But I was angry. And Cat’s behavior was not helping. So I tried to explain. I told her that if she continued to ask me to come to the party when I had already clearly responded to her request, I could no longer promise that I would be emotionally ready to join her when the dishes were done. She could end up having to wait even longer. I asked her to please give me some space.
She waited about 10 seconds. “Ok mom! How about now?”
That was it. We had officially reached my limit. I heaved a sigh. “Cat,” I said, “This stops now. If you ask me to come to Mr. Pig’s party one more time, the answer will be no. I will not come to Mr. Pig’s party at all.”
Cat looked at me with a stunned expression. We only have a few rules in our house, but the rules we have are brick walls. No means no. Always. We don’t say ‘no’ often, but if we say it, we mean it. There are no idle threats. Her hands dropped to her sides, she looked completely defeated. She walked out of the room and shut the door behind her.
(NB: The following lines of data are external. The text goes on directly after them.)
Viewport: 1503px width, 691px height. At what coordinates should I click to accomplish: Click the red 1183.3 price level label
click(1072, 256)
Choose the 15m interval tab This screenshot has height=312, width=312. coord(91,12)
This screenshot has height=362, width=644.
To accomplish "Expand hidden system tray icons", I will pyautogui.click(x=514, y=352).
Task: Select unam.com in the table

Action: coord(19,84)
You can bet that I was going to make use of the space she was finally allowing me. I finished the dishes, and while I did so I acknowledged and worked through all of the confused, overwhelmed unhappy emotions I was experiencing. I started to feel a greater sense of control and capability. As I worked, the intense emotions and stress fell away, and I was able to consider the problems I was having more rationally. I reframed my situation as a puzzle to be solved, rather than a battle to be fought, and that changed everything.
As I finished the last dish, my thoughts went back to Cat. And the little drama that had played out in our kitchen. With my rational brain back in charge, I could easily recognize the needs that were behind Cat’s intense request about the birthday party. She needed connection, and play. She had done her very best to communicate that to me, but in that moment, I had been too tied up in my own stress to respond to her with empathy and compassion. But now I could. I went to find her.
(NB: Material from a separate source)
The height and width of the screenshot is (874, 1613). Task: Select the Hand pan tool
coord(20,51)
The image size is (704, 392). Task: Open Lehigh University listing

She was sitting at the kitchen table, silently. Doing nothing, tears streaming down her face. My heart broke for her. Poor kid. I felt sad, but not guilty. I am not responsible for her feelings, good or bad. Cat’s feelings are hers. And it’s normal for uncomfortable feelings to come with difficult lessons. Cat was learning a bit more about accepting and making space for the feelings and needs of the people around her. I told her that I was done with the dishes, and thanked her for giving me the space I had so badly needed. I asked if she wanted a hug. Yes, yes, yes. I gathered her up and we snuggled for a few minutes.
I felt her begin to relax, to return to a place of peace and trust. And we talked about what had happened. I told her I understood that she had been needing some connection, and attention, and play when she asked me to come to the party. She nodded, sniffling. We talked about the fact that I need things too – sometimes I need space, sometimes I need to get things done. And we talked about how sometimes we can compromise, or take turns. She can help me, or wait. And we talked about how play and connection can happen anywhere, anytime. This new idea, this challenge completely took over Cat’s imagination. And suddenly the birthday party was forgotten, instead we joined forces to tackle the laundry monster, playing together while also working on the next task on my to-do list.
Sometimes, powerful emotions blind me to my actual needs, and Cat’s. And when that happens, processing the emotions so that I can see the needs more clearly is my top priority. Because the truth is, once we’re actually talking about the authentic needs we’re experiencing, finding a solution becomes simple. We can play and connect over laundry, or a pretend birthday party. I could have regained my sense of control by washing the dishes, or stacking blocks in Cat’s room while we played ‘birthday party’. Acknowledging and releasing the waves of anger, grief and fear that inevitably arise now and then unleashes the creativity and love that we need to find a solution that meets everyone needs, and helps us towards peace and joy.